Sep 06 13:41:45 fili kernel: mpt2sas_cm0: scatter gather: sge_in_main_msg(1), sge_per_chain(9), sge_per_io(128), chains_per_io(15)
Sep 06 13:41:45 fili kernel: ------------[ cut here ]------------
Sep 06 13:41:45 fili kernel: WARNING: CPU: 0 PID: 13 at mm/page_alloc.c:4831 __alloc_pages_nodemask+0x1ce/0x310
Sep 06 13:41:45 fili kernel: Modules linked in: crc32_pclmul hid_generic(+) ghash_clmulni_intel usbhid igb(+) dca hid aesni_intel mpt3sas(+) ptp crypto_simd ahci mlx4_core(+) raid_class cryptd glue_helper x
Sep 06 13:41:45 fili kernel: CPU: 0 PID: 13 Comm: kworker/0:1 Not tainted 5.8.6 #1
Sep 06 13:41:45 fili kernel: Hardware name: ZTSYSTEM CYPRESS11      /S2600CP   , BIOS SE5C600.86B.02.06.0006.032420170950 03/24/2017
Sep 06 13:41:45 fili kernel: Workqueue: events work_for_cpu_fn
Sep 06 13:41:45 fili kernel: RIP: 0010:__alloc_pages_nodemask+0x1ce/0x310
Sep 06 13:41:45 fili kernel: Code: ff ff ff 65 48 8b 04 25 c0 7b 01 00 48 05 78 08 00 00 41 bd 01 00 00 00 48 89 44 24 08 e9 05 ff ff ff 81 e7 00 20 00 00 75 02 <0f> 0b 45 31 ed eb 95 44 8b 64 24 18 65 8b 0
Sep 06 13:41:45 fili kernel: RSP: 0018:ffffacb9400fbc98 EFLAGS: 00010246
Sep 06 13:41:45 fili kernel: RAX: 0000000000000000 RBX: 0000000000000cc0 RCX: 0000000000000000
Sep 06 13:41:45 fili kernel: RDX: 0000000000000000 RSI: 000000000000000b RDI: 0000000000000000
Sep 06 13:41:45 fili kernel: RBP: 000000000075d000 R08: 000000000075d000 R09: ffffffffffffffff
Sep 06 13:41:45 fili kernel: R10: 0000000000000000 R11: ffff9848de06b1e8 R12: ffffffffffffffff
Sep 06 13:41:45 fili kernel: R13: 0000000000000000 R14: ffff9848ca1d65d8 R15: ffff9860d65130b0
Sep 06 13:41:45 fili kernel: FS:  0000000000000000(0000) GS:ffff9848dea00000(0000) knlGS:0000000000000000
Sep 06 13:41:45 fili kernel: CS:  0010 DS: 0000 ES: 0000 CR0: 0000000080050033
Sep 06 13:41:45 fili kernel: CR2: 00005651c521b0e8 CR3: 0000001ed260a005 CR4: 00000000000606f0
Sep 06 13:41:45 fili kernel: Call Trace:
Sep 06 13:41:45 fili kernel:  dma_direct_alloc_pages+0x171/0x2a0
Sep 06 13:41:45 fili kernel:  dma_pool_alloc+0xd0/0x1c0
Sep 06 13:41:45 fili kernel:  base_alloc_rdpq_dma_pool+0x118/0x1d0 [mpt3sas]

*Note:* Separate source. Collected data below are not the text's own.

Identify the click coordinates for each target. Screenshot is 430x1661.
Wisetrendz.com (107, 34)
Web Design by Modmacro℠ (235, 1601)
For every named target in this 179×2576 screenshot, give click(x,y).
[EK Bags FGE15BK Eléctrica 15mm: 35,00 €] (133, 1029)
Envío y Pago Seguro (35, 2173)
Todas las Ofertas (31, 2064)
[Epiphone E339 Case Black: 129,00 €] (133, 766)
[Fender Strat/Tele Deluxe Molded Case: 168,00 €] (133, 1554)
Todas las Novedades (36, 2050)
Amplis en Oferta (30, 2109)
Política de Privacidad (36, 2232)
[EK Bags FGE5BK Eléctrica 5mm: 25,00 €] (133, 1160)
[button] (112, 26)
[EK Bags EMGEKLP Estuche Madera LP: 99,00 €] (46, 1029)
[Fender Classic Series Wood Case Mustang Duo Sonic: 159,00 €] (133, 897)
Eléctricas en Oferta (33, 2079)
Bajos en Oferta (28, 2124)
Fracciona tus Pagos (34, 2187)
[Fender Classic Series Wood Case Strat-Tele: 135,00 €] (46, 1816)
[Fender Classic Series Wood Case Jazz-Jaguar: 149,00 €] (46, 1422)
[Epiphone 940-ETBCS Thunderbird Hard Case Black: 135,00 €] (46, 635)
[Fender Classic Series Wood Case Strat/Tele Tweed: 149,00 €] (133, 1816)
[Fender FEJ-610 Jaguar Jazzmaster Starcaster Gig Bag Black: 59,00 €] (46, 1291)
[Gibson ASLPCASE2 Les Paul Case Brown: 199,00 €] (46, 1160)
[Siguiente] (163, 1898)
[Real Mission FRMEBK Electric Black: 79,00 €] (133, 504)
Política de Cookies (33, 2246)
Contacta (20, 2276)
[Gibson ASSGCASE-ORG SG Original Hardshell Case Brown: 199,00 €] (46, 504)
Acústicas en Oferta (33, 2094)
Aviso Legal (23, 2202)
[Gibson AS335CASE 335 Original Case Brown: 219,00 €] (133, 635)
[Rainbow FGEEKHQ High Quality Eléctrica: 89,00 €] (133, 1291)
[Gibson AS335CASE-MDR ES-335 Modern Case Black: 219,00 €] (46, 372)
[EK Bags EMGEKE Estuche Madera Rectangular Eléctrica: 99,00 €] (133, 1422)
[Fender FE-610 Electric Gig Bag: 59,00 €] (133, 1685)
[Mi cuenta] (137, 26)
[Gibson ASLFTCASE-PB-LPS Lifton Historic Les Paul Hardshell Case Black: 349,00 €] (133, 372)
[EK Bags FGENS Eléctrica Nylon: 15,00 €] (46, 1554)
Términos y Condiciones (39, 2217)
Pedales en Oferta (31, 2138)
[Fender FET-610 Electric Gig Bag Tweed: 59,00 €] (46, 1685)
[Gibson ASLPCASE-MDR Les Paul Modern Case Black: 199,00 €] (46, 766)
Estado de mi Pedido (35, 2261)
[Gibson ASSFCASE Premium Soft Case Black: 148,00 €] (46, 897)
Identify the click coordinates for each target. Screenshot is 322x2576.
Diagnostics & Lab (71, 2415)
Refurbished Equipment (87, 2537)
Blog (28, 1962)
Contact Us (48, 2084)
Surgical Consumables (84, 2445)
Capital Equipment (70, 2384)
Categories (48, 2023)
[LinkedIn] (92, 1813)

Sep 06 13:41:45 fili kernel:  _base_allocate_memory_pools+0x2d6/0x1240 [mpt3sas]
Sep 06 13:41:45 fili kernel:  mpt3sas_base_attach+0x4a4/0x930 [mpt3sas]
Sep 06 13:41:45 fili kernel:  _scsih_probe+0x4e3/0x920 [mpt3sas]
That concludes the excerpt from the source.